(Problem to work on)
Please give again, exactly and only, the stretch of lines from the one containing "фреза для обр." to the end of the entries below.
##### Records for the task
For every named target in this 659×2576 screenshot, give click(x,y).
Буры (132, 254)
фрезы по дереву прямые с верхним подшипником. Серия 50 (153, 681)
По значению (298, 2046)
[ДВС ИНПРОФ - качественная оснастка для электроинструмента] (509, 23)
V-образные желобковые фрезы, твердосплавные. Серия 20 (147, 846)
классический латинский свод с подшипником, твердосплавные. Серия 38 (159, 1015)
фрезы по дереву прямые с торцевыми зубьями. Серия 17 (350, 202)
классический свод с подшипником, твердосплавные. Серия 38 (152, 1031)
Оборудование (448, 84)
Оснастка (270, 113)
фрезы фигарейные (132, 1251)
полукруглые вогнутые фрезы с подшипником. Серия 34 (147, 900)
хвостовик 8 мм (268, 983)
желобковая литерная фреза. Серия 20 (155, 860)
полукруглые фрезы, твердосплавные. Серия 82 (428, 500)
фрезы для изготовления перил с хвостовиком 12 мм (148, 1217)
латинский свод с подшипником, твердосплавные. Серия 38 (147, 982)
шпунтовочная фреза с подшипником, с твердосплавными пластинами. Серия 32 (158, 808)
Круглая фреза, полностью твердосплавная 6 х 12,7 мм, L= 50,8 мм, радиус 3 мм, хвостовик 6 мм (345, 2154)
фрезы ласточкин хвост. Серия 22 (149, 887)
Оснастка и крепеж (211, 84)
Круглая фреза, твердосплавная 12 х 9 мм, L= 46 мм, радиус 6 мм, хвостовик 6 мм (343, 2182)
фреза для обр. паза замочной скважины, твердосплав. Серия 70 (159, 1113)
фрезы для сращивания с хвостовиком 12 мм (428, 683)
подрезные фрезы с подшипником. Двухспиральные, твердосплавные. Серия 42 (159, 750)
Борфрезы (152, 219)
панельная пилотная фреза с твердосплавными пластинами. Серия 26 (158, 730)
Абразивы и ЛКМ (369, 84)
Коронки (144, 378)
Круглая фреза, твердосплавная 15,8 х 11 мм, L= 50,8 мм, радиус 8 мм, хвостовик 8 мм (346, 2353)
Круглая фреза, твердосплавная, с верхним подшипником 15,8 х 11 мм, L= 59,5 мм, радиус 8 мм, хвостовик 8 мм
##########
(Answer to this problem)
фреза для обр. паза замочной скважины, твердосплав. Серия 70 (159, 1113)
фрезы для сращивания с хвостовиком 12 мм (428, 683)
подрезные фрезы с подшипником. Двухспиральные, твердосплавные. Серия 42 (159, 750)
Борфрезы (152, 219)
панельная пилотная фреза с твердосплавными пластинами. Серия 26 (158, 730)
Абразивы и ЛКМ (369, 84)
Коронки (144, 378)
Круглая фреза, твердосплавная 15,8 х 11 мм, L= 50,8 мм, радиус 8 мм, хвостовик 8 мм (346, 2353)
Круглая фреза, твердосплавная, с верхним подшипником 15,8 х 11 мм, L= 59,5 мм, радиус 8 мм, хвостовик 8 мм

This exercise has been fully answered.